REQUIREMENTS: Can you copy out every one of the records below, word for word?

— Start DATA PROVIDED —

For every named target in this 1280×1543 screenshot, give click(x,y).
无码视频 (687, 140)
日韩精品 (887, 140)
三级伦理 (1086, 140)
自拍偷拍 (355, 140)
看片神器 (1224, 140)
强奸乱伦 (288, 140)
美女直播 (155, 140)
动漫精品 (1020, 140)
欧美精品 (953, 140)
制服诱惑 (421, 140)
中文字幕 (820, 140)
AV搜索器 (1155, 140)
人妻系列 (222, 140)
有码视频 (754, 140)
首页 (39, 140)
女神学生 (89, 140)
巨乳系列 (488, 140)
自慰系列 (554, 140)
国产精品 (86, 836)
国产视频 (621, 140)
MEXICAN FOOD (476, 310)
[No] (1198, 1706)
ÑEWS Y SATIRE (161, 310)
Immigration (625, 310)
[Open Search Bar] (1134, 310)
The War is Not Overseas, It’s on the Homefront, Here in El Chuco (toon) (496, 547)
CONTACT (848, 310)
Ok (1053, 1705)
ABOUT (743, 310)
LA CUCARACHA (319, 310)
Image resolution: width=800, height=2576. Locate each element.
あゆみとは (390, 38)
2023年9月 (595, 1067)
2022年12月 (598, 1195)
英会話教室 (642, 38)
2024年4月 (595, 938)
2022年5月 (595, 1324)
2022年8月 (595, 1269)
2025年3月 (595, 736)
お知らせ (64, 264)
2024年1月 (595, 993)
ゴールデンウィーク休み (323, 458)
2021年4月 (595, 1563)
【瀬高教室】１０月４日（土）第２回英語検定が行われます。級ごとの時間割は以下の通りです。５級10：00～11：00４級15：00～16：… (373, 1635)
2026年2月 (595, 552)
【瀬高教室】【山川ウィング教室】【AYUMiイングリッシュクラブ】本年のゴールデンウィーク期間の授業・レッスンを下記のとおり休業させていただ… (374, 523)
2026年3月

— End DATA PROVIDED —

ANSWER IN FULL:
For every named target in this 1280×1543 screenshot, give click(x,y).
无码视频 (687, 140)
日韩精品 (887, 140)
三级伦理 (1086, 140)
自拍偷拍 (355, 140)
看片神器 (1224, 140)
强奸乱伦 (288, 140)
美女直播 (155, 140)
动漫精品 (1020, 140)
欧美精品 (953, 140)
制服诱惑 (421, 140)
中文字幕 (820, 140)
AV搜索器 (1155, 140)
人妻系列 (222, 140)
有码视频 (754, 140)
首页 (39, 140)
女神学生 (89, 140)
巨乳系列 (488, 140)
自慰系列 (554, 140)
国产精品 (86, 836)
国产视频 (621, 140)
MEXICAN FOOD (476, 310)
[No] (1198, 1706)
ÑEWS Y SATIRE (161, 310)
Immigration (625, 310)
[Open Search Bar] (1134, 310)
The War is Not Overseas, It’s on the Homefront, Here in El Chuco (toon) (496, 547)
CONTACT (848, 310)
Ok (1053, 1705)
ABOUT (743, 310)
LA CUCARACHA (319, 310)
Image resolution: width=800, height=2576. Locate each element.
あゆみとは (390, 38)
2023年9月 (595, 1067)
2022年12月 (598, 1195)
英会話教室 (642, 38)
2024年4月 (595, 938)
2022年5月 (595, 1324)
2022年8月 (595, 1269)
2025年3月 (595, 736)
お知らせ (64, 264)
2024年1月 (595, 993)
ゴールデンウィーク休み (323, 458)
2021年4月 (595, 1563)
【瀬高教室】１０月４日（土）第２回英語検定が行われます。級ごとの時間割は以下の通りです。５級10：00～11：00４級15：00～16：… (373, 1635)
2026年2月 (595, 552)
【瀬高教室】【山川ウィング教室】【AYUMiイングリッシュクラブ】本年のゴールデンウィーク期間の授業・レッスンを下記のとおり休業させていただ… (374, 523)
2026年3月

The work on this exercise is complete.